Recorded data:

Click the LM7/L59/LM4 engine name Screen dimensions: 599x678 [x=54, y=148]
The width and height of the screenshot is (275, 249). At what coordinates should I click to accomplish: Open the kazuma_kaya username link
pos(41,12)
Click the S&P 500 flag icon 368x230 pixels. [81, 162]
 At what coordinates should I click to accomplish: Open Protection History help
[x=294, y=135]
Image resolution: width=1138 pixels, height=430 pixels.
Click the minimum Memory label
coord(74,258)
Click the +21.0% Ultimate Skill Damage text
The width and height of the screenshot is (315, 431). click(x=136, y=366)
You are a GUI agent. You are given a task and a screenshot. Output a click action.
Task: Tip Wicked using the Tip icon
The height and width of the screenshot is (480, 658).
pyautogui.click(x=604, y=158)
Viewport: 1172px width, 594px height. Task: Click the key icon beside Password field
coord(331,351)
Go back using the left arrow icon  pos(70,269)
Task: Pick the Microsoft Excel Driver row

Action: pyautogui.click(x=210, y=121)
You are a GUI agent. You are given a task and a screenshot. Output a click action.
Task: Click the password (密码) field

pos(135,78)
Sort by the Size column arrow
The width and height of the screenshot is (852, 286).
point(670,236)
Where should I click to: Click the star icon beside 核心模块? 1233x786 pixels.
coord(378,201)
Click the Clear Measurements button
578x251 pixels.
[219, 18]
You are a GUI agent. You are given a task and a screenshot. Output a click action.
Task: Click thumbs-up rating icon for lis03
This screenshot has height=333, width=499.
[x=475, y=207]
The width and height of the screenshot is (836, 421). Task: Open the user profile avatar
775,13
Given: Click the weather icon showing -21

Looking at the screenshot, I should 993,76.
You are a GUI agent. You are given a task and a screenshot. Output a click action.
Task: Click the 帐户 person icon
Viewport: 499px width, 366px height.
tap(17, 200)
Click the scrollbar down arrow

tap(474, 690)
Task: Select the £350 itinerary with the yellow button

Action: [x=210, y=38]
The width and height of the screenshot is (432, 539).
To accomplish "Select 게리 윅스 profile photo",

Problem to work on: Your output should match the records above word for word.

Result for this exercise:
Click the LM7/L59/LM4 engine name Screen dimensions: 599x678 [x=54, y=148]
The width and height of the screenshot is (275, 249). At what coordinates should I click to accomplish: Open the kazuma_kaya username link
pos(41,12)
Click the S&P 500 flag icon 368x230 pixels. [81, 162]
 At what coordinates should I click to accomplish: Open Protection History help
[x=294, y=135]
Image resolution: width=1138 pixels, height=430 pixels.
Click the minimum Memory label
coord(74,258)
Click the +21.0% Ultimate Skill Damage text
The width and height of the screenshot is (315, 431). click(x=136, y=366)
You are a GUI agent. You are given a task and a screenshot. Output a click action.
Task: Tip Wicked using the Tip icon
The height and width of the screenshot is (480, 658).
pyautogui.click(x=604, y=158)
Viewport: 1172px width, 594px height. Task: Click the key icon beside Password field
coord(331,351)
Go back using the left arrow icon  pos(70,269)
Task: Pick the Microsoft Excel Driver row

Action: pyautogui.click(x=210, y=121)
You are a GUI agent. You are given a task and a screenshot. Output a click action.
Task: Click the password (密码) field

pos(135,78)
Sort by the Size column arrow
The width and height of the screenshot is (852, 286).
point(670,236)
Where should I click to: Click the star icon beside 核心模块? 1233x786 pixels.
coord(378,201)
Click the Clear Measurements button
578x251 pixels.
[219, 18]
You are a GUI agent. You are given a task and a screenshot. Output a click action.
Task: Click thumbs-up rating icon for lis03
This screenshot has height=333, width=499.
[x=475, y=207]
The width and height of the screenshot is (836, 421). Task: Open the user profile avatar
775,13
Given: Click the weather icon showing -21

Looking at the screenshot, I should 993,76.
You are a GUI agent. You are given a task and a screenshot. Output a click action.
Task: Click the 帐户 person icon
Viewport: 499px width, 366px height.
tap(17, 200)
Click the scrollbar down arrow

tap(474, 690)
Task: Select the £350 itinerary with the yellow button

Action: [x=210, y=38]
The width and height of the screenshot is (432, 539).
To accomplish "Select 게리 윅스 profile photo",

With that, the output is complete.